Stand for Something: The Battle for America's Soul
- Authors: John Kasich
- Language: English
- Subject: Politics of the United States
- Genre: non-fiction
- Publisher: Warner Books
- Publication date: 2006
- Publication place: United States
- Pages: 244
- ISBN: 9780446578417
- OCLC: 62324923

= Stand for Something: The Battle for America's Soul =

2006 book by John Kasich

Stand for Something: The Battle for America's Soul is a 2006 book by the American politician John Kasich.

==Summary==
In Stand for Something, Kasich argues that America can recover its shared values of personal responsibility, honesty, accountability and integrity if each of us acts to "set right the moral pendulum in our own lives."

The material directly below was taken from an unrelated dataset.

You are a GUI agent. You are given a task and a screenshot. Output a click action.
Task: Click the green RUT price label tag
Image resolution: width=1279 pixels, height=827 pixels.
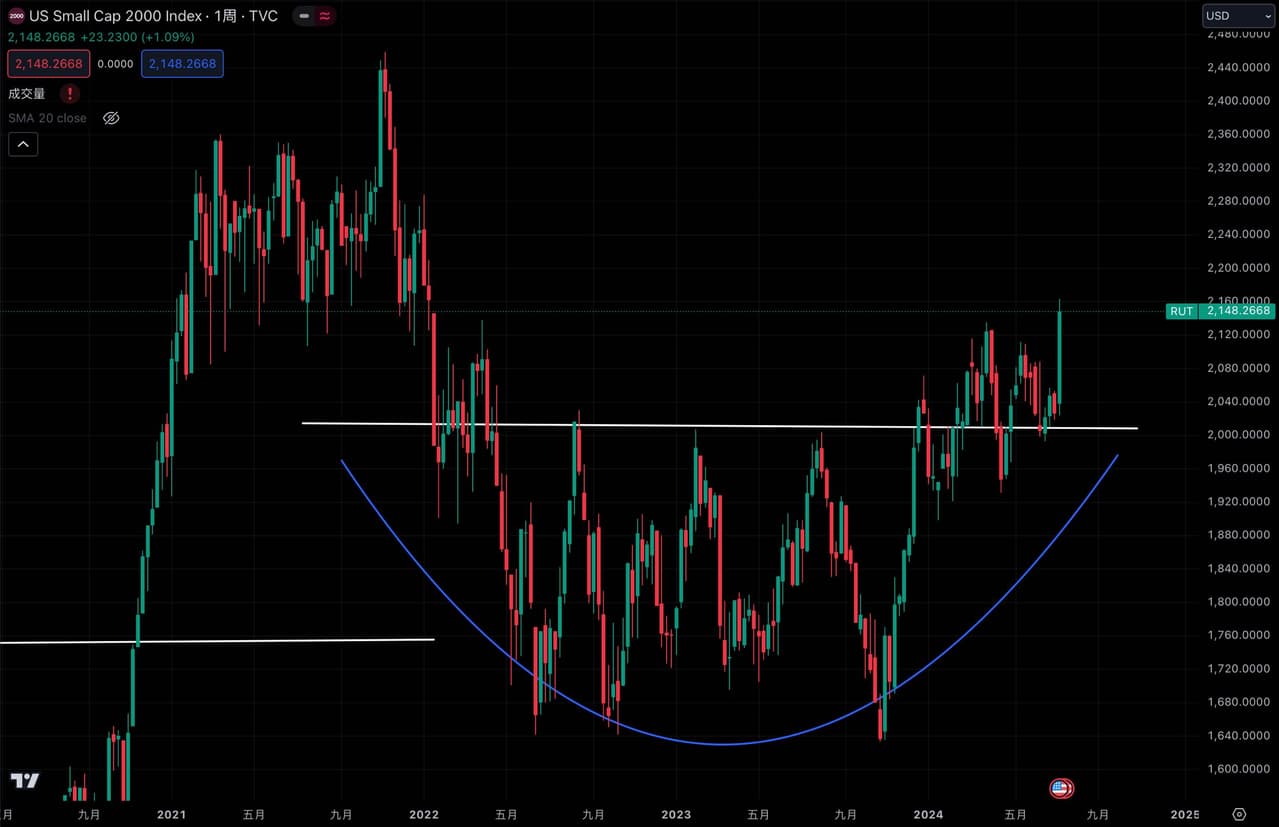[x=1181, y=311]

Kasich criticizes politicians who are more interested in getting reelected than in serving the public good. Among the political leaders he admires for pursuing the public good are civil rights activist Martin Luther King Jr. and presidents Franklin D. Roosevelt and Ronald Reagan, each of whom he views as inspiring people "to do better in their own lives."

The book includes descriptions of his working-class childhood in McKees Rocks, Pennsylvania, the son of a letter carrier. He discloses to his readers that although he served as an altar boy in his childhood parish, he liked girls "too much" to seriously contemplate entering the priesthood.